Untuk diketahui, sembilan hakim tersebut, yakni Ketua MK Anwar Usman, kemudian Hakim Saldi Isra, Hakim Daniel Yusmic P Foekh, Hakim Wahiduddin Adams, Hakim Enny Nurbaningsih, Hakim M Guntur Hamzah, Hakim Arief Hidayat, Hakim Suhartoyo, dan Hakim Manahan MP Sitompul.
Sebagai informasi, MK telah menjadwalkan sidang pembacaan putusan perkara batas usia calon presiden dan calon wakil presiden, pada Senin, 16 Oktober 2023 mendatang.
Adapun perkara yang akan diputus, di antaranya Nomor 29/PUU-XXI/2023 dengan pemohon Dedek Prayudi, yang merupakan pihak Partai Solidaritas Indonesia (PSI).
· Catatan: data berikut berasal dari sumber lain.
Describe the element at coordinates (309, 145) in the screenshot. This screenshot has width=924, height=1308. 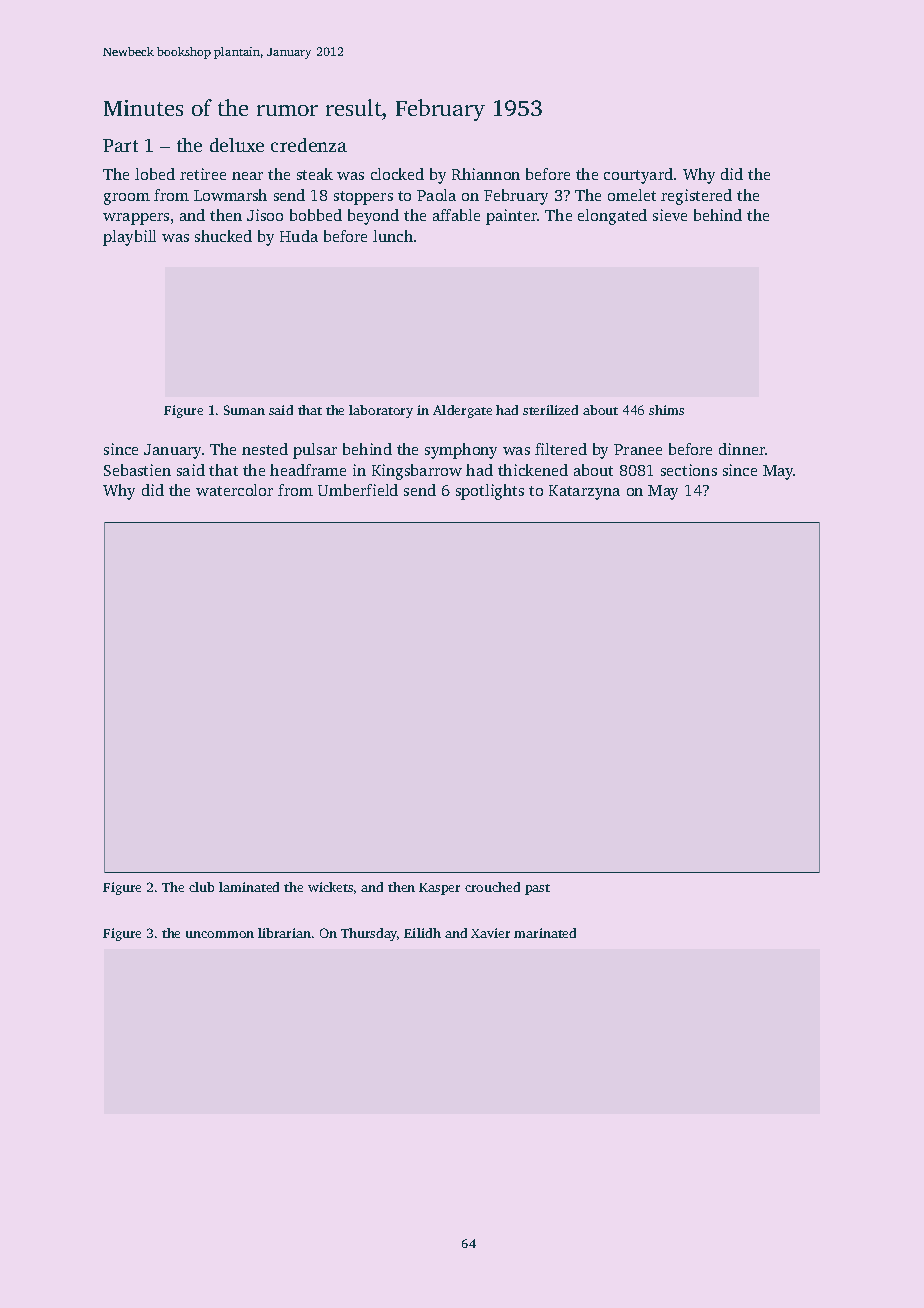
I see `credenza` at that location.
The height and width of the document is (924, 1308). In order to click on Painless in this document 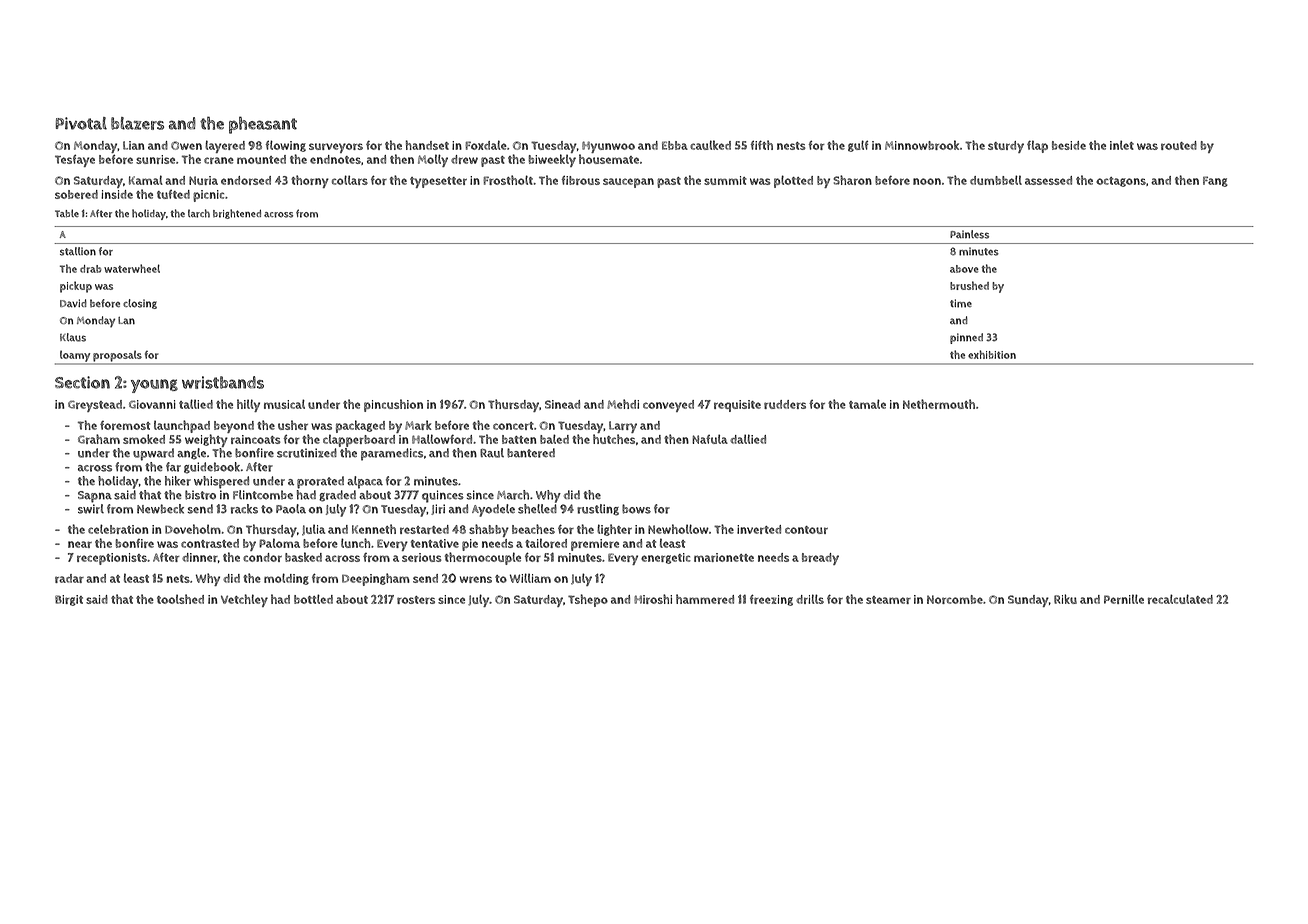, I will do `click(969, 234)`.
Kedua, Perkara Nomor 51/PUU-XXI/2023 dengan pemohon Yohanna Murtika dan Ahmad Ridha Sabana.
Ketiga, Perkara 55/PUU-XXI/2023 dengan pemohon Erman Safar dan Pandu Kesuma Dewangsa.
Keempat, Nomor Perkara 90/PUU-XXI/2023 dengan pemohon Almas Tsaqibbirru Re A.
Kelima, Perkara 91/PUU-XXI/2023 dengan pemohon Arkaan Wahyu Re A.
Keenam, Perkara 92/PUU-XXI/2023 dengan pemohon Melisa Mylitiachristi Tarandung.
Terakhir, Perkara Nomor 105/PUU-XXI/2023 dengan pemohon Soefianto Soetono dan Imam Hermanda.